### Assignment:
Copy, with no pictures, the line that contains "You are a computer-use" and each line after it down to the end of the entries below, exactly.

### Data under study:
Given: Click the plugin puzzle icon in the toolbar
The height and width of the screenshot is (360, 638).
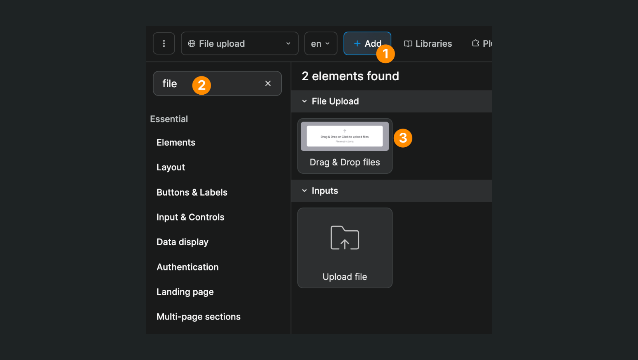Looking at the screenshot, I should pos(475,43).
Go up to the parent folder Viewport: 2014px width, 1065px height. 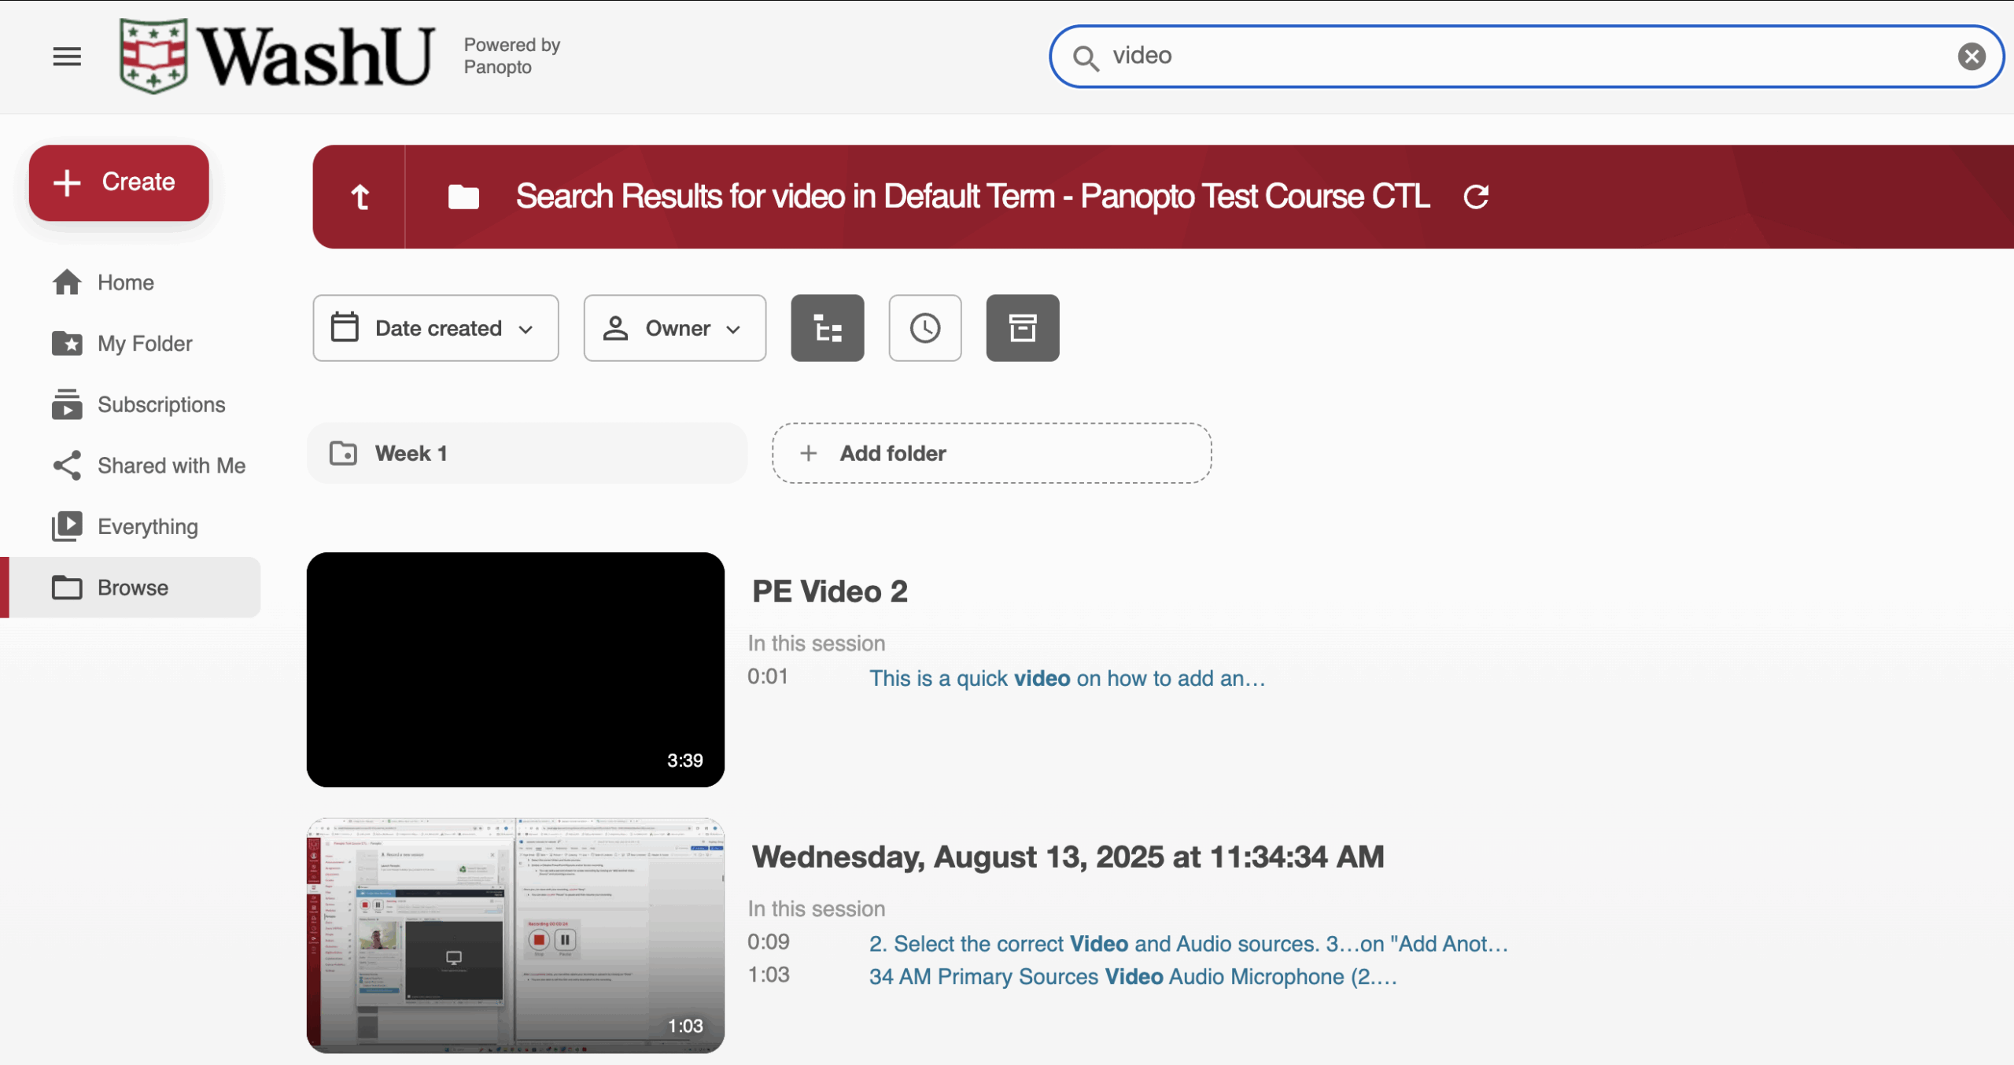[360, 197]
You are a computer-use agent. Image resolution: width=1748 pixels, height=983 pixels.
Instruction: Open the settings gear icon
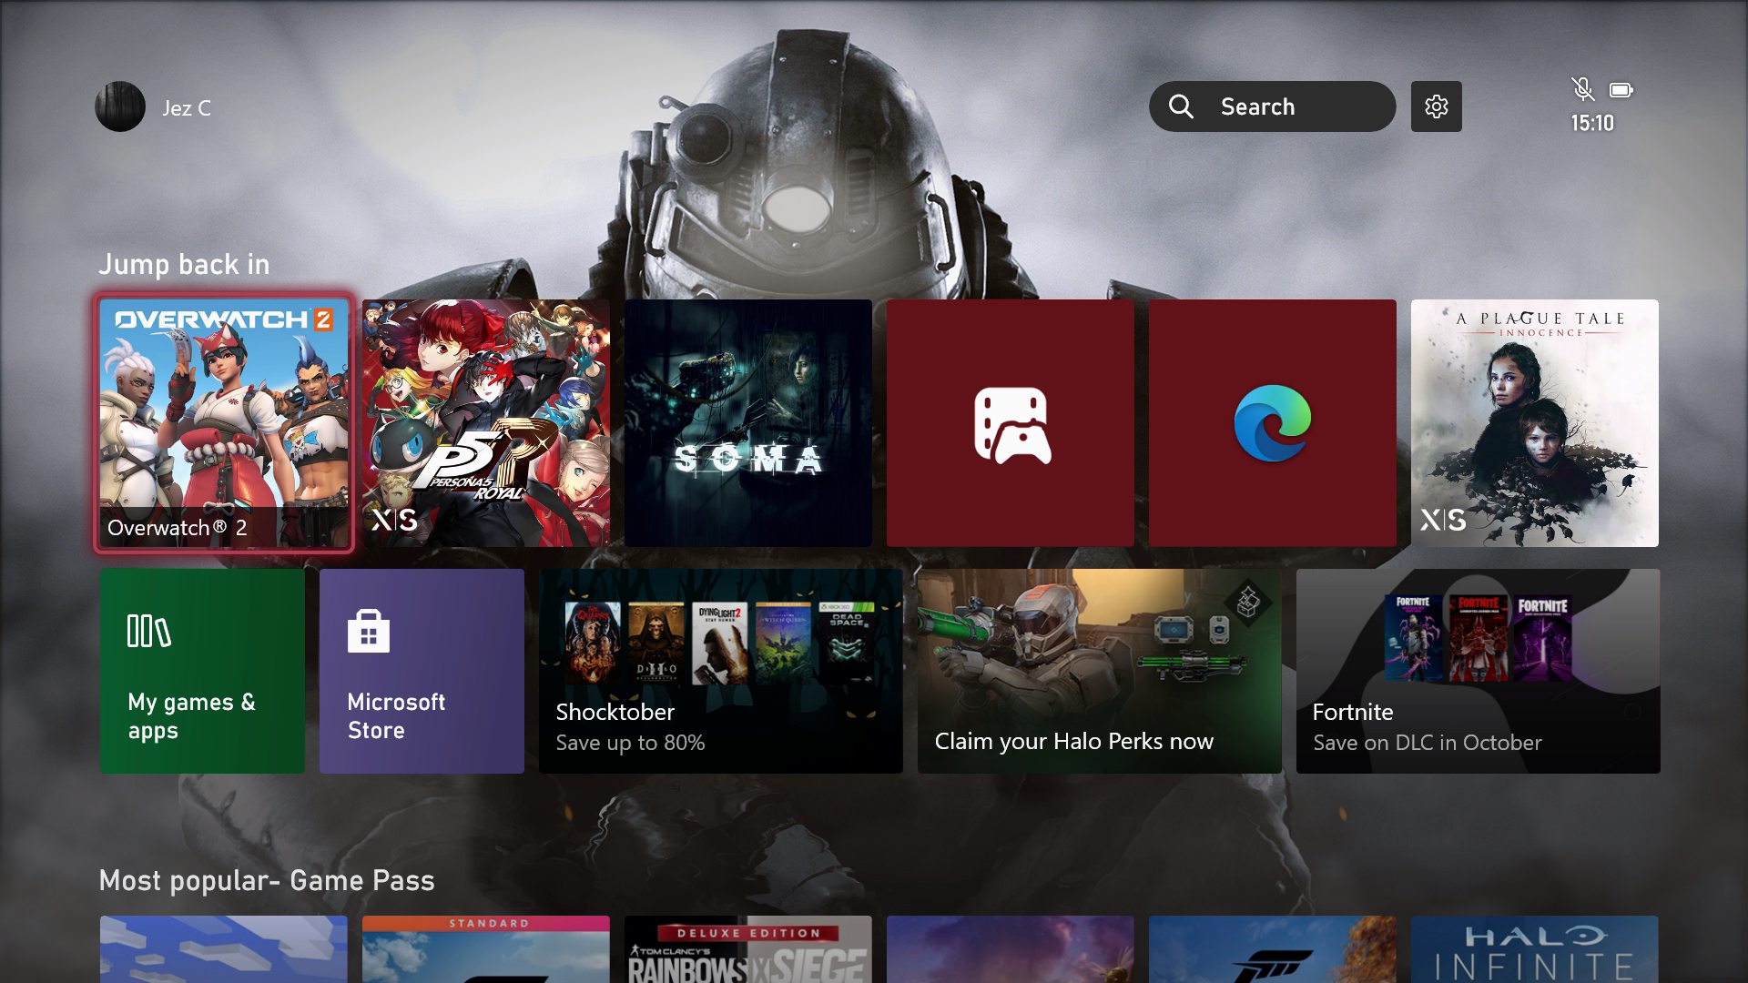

### Written response:
You are a computer-use agent. Image resolution: width=1748 pixels, height=983 pixels.
Instruction: Open the settings gear icon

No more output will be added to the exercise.